Mrs May argued that collecting and storing phone and internet records was not the same as "mass surveillance" because "most of the data will not be looked at at all, will not be touched".
'Safe and secure'But she added that there was "a necessity in having the material in order to be able to search it in a very targeted way" and it was "hugely important" to have "large amounts" of it.
"The ability to interrogate that bulk data - to look for that needle in the haystack - is an important part of the processes that people go through in order to keep us safe," she told the intelligence and security committee.
This puts the home secretary directly at odds with civil liberties groups, who have told the committee that bulk collection of data is a gross invasion of privacy which should be banned.
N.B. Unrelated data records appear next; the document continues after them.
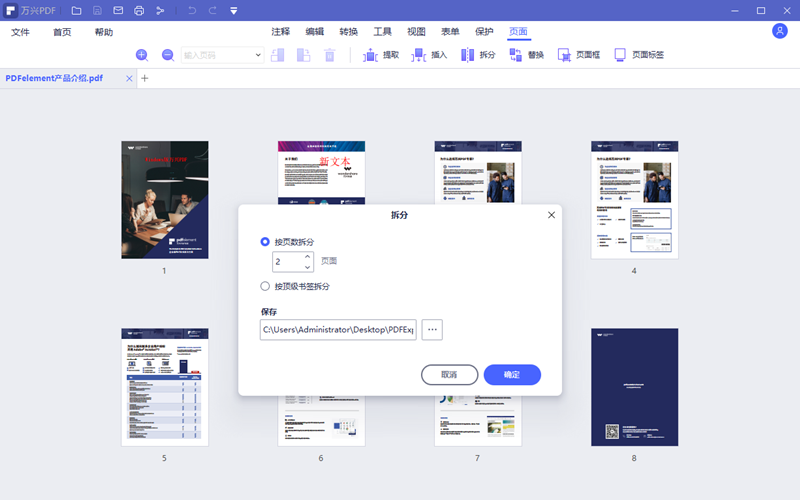This screenshot has height=500, width=800.
Task: Decrease page count with down arrow
Action: (308, 267)
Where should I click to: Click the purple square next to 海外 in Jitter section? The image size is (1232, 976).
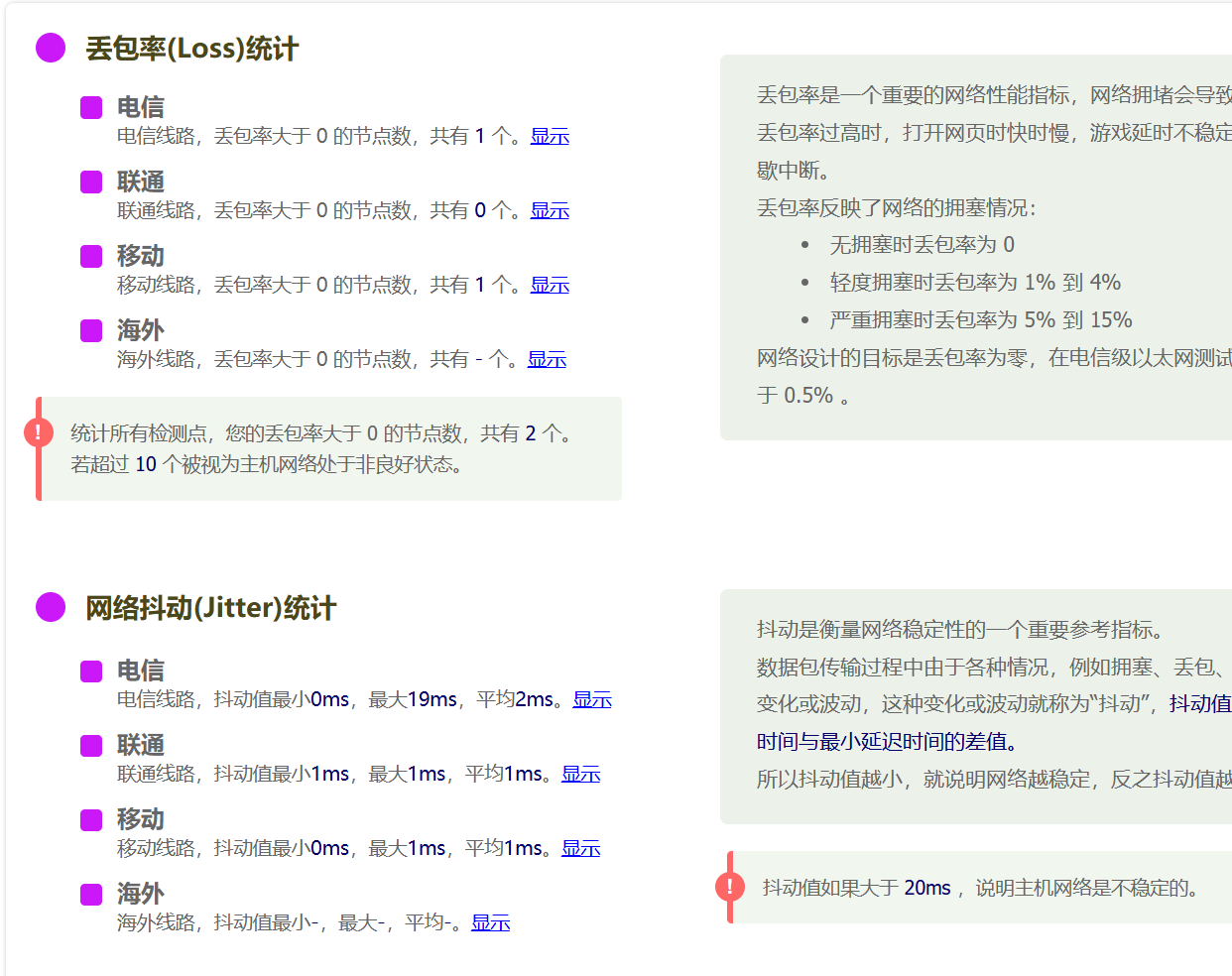pyautogui.click(x=91, y=894)
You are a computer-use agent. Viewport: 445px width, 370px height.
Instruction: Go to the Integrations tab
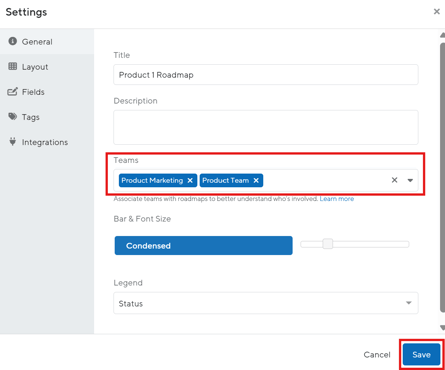click(x=47, y=142)
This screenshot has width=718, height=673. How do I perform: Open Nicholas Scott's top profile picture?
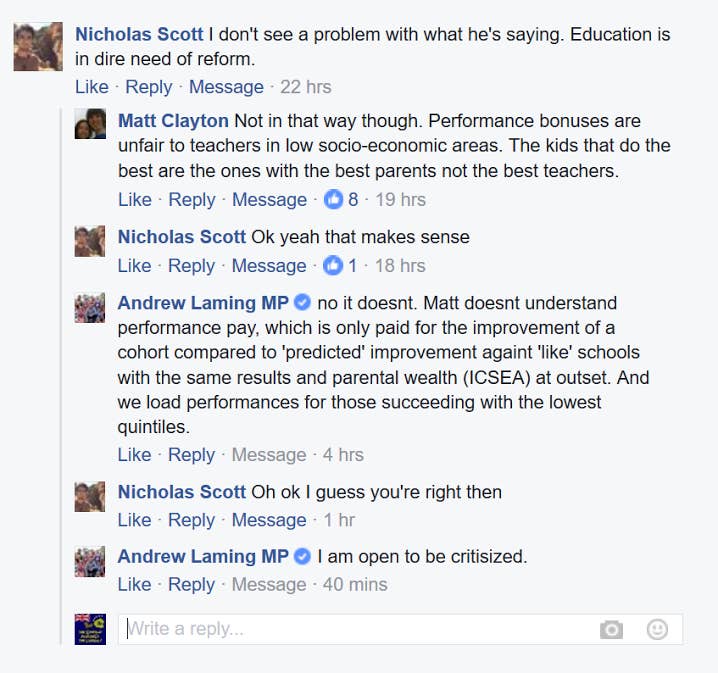(x=38, y=47)
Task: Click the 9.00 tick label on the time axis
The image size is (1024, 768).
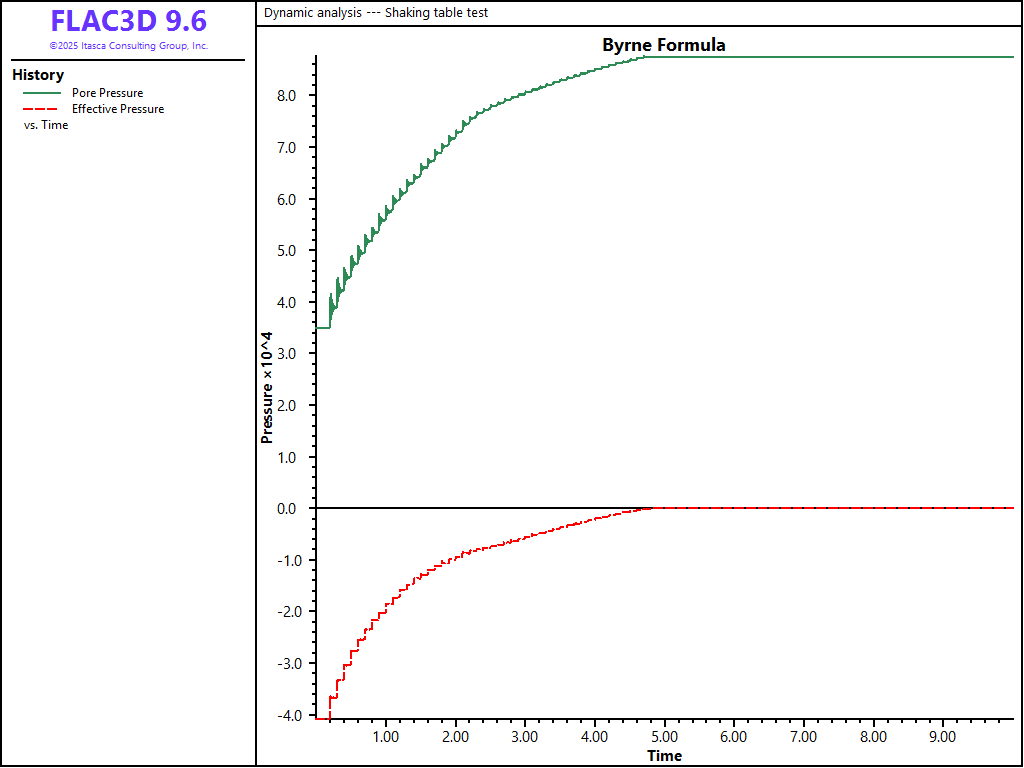Action: click(x=943, y=737)
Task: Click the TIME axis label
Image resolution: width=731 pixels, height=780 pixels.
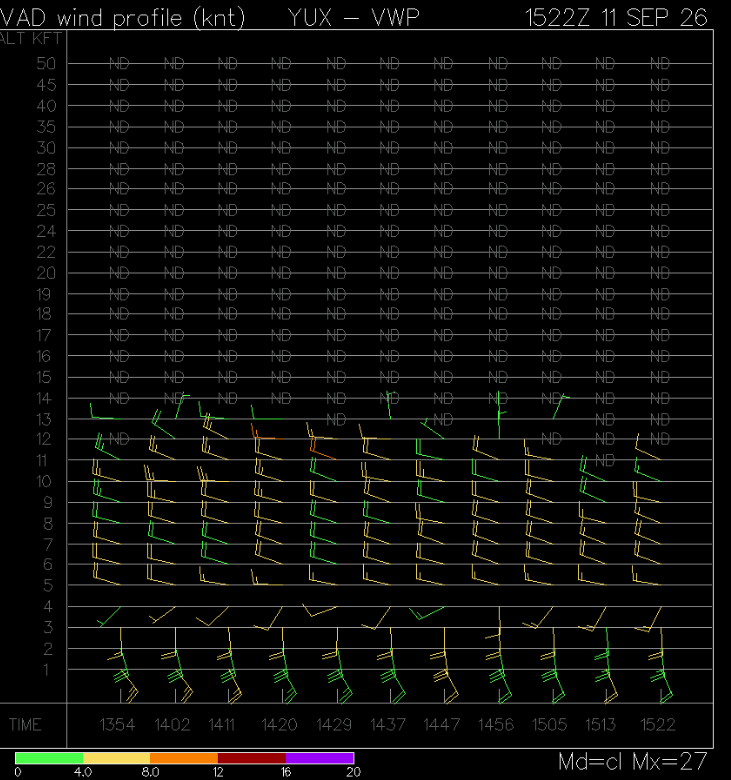Action: tap(25, 725)
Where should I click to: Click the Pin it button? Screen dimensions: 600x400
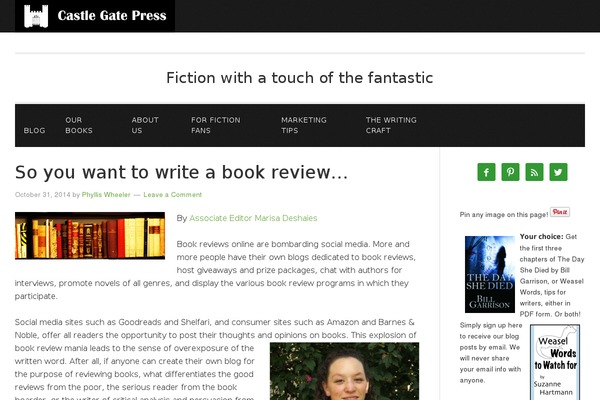coord(560,212)
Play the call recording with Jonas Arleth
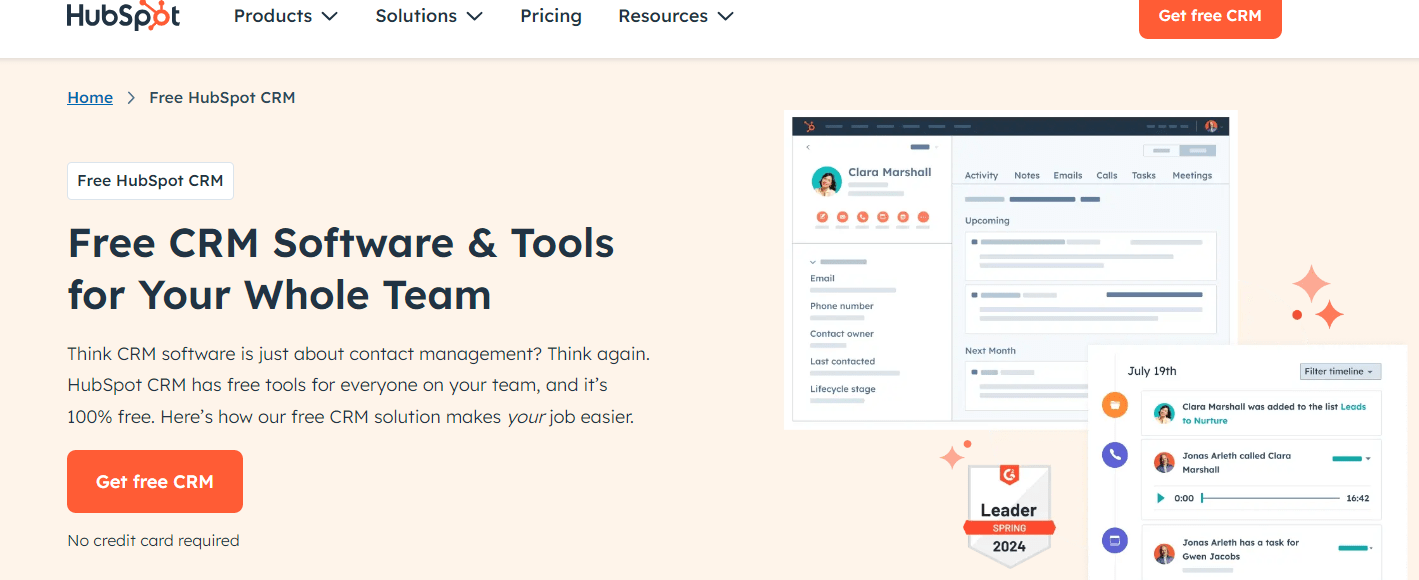Viewport: 1419px width, 580px height. pos(1160,497)
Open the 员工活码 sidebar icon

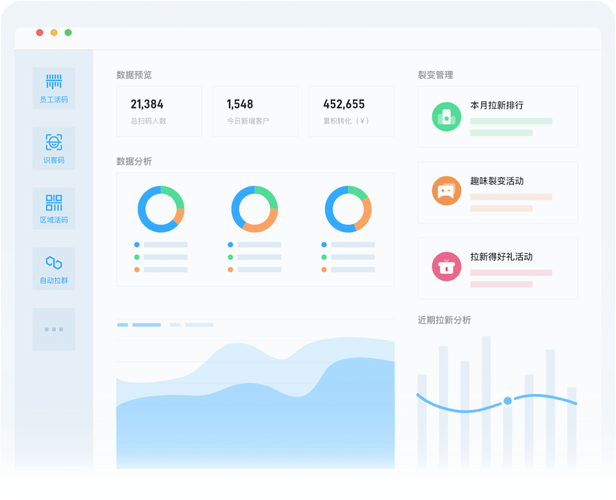(54, 82)
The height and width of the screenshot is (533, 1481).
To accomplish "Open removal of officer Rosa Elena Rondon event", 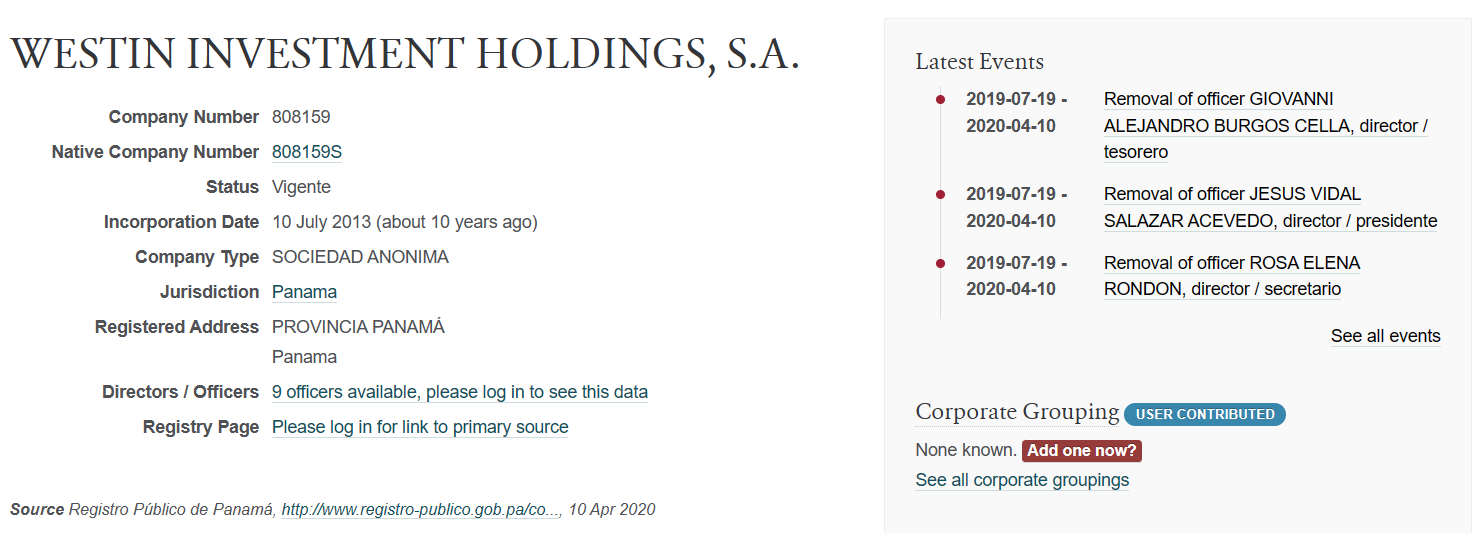I will pyautogui.click(x=1232, y=276).
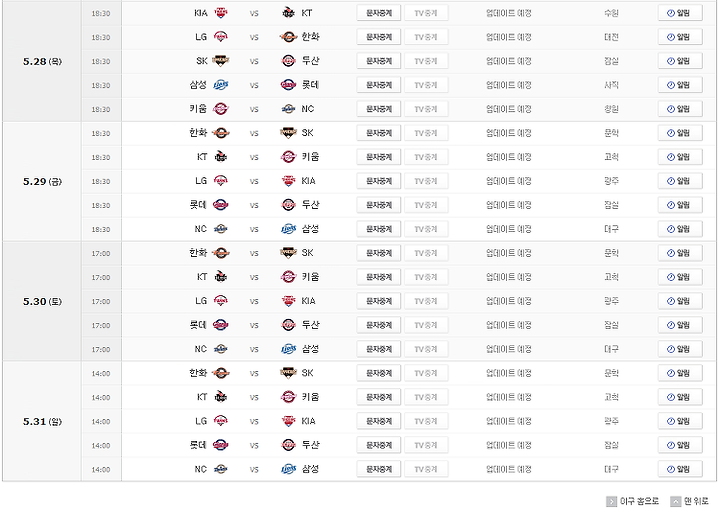
Task: Go to 야구 홈으로 link
Action: click(633, 501)
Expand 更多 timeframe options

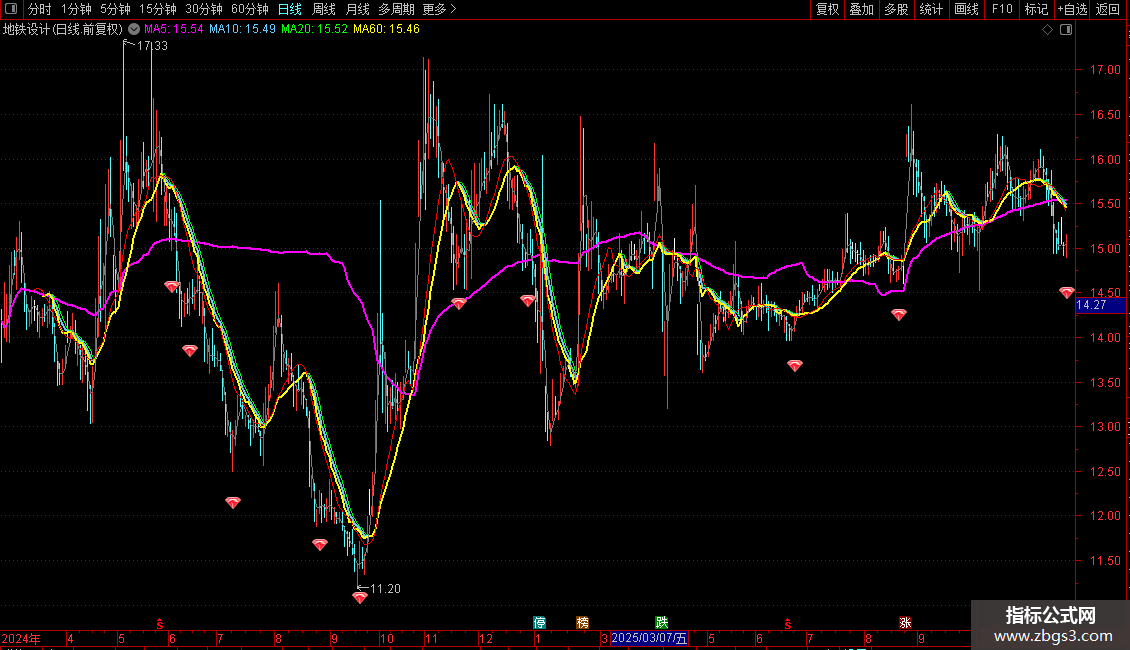click(x=439, y=9)
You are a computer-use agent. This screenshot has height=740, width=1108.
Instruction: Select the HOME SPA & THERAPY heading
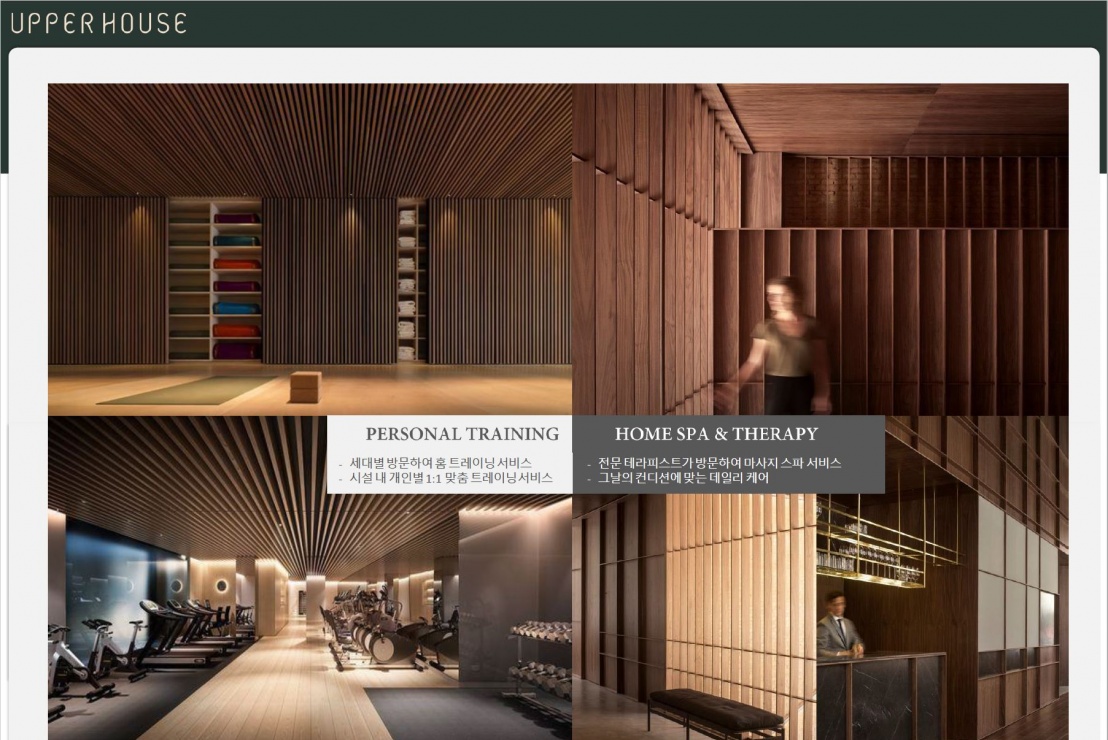[x=716, y=434]
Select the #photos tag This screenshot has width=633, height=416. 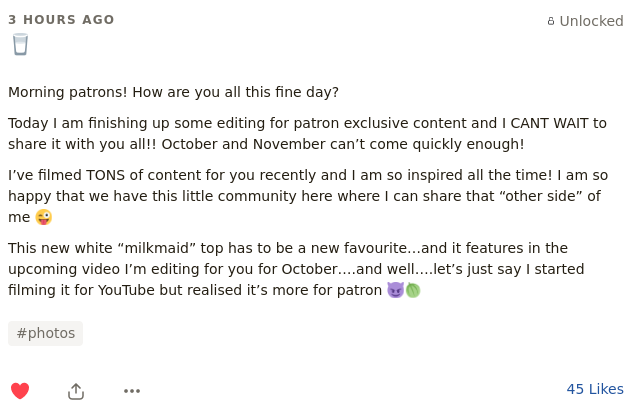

"I don't the very collection of bulk data itself is an invasion of privacy," she said, adding that she believed privacy considerations only should only kick in "at the point at which the communication is opened".
'Terms and conditions'She said commercial companies also collected large quantities of data to target advertising at consumers.
Labour MP George Howarth pointed out that internet users normally consented to this, even if they did not always read the "terms and conditions".
Mrs May replied: "I think there is - not a contract entered into - but an unwritten agreement between the individual and the state that the state is going to do everything they can to keep them safe and secure."
She said there was a clear difference between examining data - the time and location of phone calls, for example - and snooping on the contents of calls and emails.
And she revealed that the task which took up more of her time than any other at the Home Office was considering applications from the police and security services to bug the phones of suspected terrorists and organised criminals, or mount surveillance operations.
The number of warrants she refused to sign was "very, very small," she told the committee, but added "any warrant that reaches my desk has been through a very thorough process".
She said there was a need to educate the public about why bulk data collection was needed - but she ruled out publishing statistics comparing the effectiveness of that technique at foiling terrorist attacks with targeted surveillance techniques such as phone taps.
She also categorically ruled out scrapping the convention dictating that ministers never comment on security matters.
The committee of seven MPs and two peers is investigating whether surveillance laws need to be updated in light of Snowden's leaks suggesting wholesale interception by GCHQ of internet traffic passing through the UK.